• [Required action]
Beginning with the line that holds "EVENTS (24, 2212)", write out the remaining lines of the material exactly, the last line included.
═════ Exercise input
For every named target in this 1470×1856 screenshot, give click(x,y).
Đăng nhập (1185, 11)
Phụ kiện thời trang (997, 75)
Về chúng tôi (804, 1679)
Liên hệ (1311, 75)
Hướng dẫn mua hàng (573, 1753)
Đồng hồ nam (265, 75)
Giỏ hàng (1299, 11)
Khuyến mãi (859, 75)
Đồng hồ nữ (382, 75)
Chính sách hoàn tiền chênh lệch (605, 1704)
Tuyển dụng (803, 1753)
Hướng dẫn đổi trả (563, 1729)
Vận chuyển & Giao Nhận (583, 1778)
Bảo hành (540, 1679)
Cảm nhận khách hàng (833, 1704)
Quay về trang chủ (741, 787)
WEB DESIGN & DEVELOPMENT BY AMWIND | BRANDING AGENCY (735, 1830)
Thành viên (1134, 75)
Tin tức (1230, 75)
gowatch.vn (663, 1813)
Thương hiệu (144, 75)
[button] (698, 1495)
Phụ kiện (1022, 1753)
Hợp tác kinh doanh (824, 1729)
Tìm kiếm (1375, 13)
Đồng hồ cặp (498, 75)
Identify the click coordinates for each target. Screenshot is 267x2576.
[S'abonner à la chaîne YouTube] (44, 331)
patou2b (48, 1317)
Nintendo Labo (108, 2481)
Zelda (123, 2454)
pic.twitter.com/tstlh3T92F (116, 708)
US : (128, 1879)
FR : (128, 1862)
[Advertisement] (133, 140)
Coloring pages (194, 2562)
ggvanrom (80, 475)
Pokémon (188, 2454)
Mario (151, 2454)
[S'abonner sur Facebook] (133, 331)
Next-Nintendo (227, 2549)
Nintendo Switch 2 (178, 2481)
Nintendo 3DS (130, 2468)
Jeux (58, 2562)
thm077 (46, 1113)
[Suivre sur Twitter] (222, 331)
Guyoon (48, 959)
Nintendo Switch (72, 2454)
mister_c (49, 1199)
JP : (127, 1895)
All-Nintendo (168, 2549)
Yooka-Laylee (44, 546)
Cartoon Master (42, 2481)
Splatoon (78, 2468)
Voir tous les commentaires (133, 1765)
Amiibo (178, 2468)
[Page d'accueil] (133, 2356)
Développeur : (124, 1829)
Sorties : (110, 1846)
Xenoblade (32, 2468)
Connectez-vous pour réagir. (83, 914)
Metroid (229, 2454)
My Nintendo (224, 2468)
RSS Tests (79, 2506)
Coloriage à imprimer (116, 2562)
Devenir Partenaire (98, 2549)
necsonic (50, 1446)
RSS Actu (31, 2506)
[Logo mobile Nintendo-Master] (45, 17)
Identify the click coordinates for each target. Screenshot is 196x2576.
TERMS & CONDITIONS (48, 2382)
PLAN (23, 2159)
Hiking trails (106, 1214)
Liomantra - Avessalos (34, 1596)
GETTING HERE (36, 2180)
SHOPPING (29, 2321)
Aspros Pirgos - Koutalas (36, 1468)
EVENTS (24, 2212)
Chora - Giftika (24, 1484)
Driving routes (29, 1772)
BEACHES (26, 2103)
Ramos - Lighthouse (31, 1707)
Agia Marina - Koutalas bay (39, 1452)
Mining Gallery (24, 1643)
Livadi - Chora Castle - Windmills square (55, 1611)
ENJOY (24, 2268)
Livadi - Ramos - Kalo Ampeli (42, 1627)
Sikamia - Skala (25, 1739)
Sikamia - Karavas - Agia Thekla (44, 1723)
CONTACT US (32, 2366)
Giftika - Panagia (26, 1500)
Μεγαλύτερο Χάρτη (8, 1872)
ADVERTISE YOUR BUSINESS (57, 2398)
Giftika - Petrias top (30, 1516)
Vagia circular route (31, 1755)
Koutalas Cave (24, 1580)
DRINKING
══════════
• [Solution]
EVENTS (24, 2212)
Chora - Giftika (24, 1484)
Driving routes (29, 1772)
BEACHES (26, 2103)
Ramos - Lighthouse (31, 1707)
Agia Marina - Koutalas bay (39, 1452)
Mining Gallery (24, 1643)
Livadi - Chora Castle - Windmills square (55, 1611)
ENJOY (24, 2268)
Livadi - Ramos - Kalo Ampeli (42, 1627)
Sikamia - Skala (25, 1739)
Sikamia - Karavas - Agia Thekla (44, 1723)
CONTACT US (32, 2366)
Giftika - Panagia (26, 1500)
Μεγαλύτερο Χάρτη (8, 1872)
ADVERTISE YOUR BUSINESS (57, 2398)
Giftika - Petrias top (30, 1516)
Vagia circular route (31, 1755)
Koutalas Cave (24, 1580)
DRINKING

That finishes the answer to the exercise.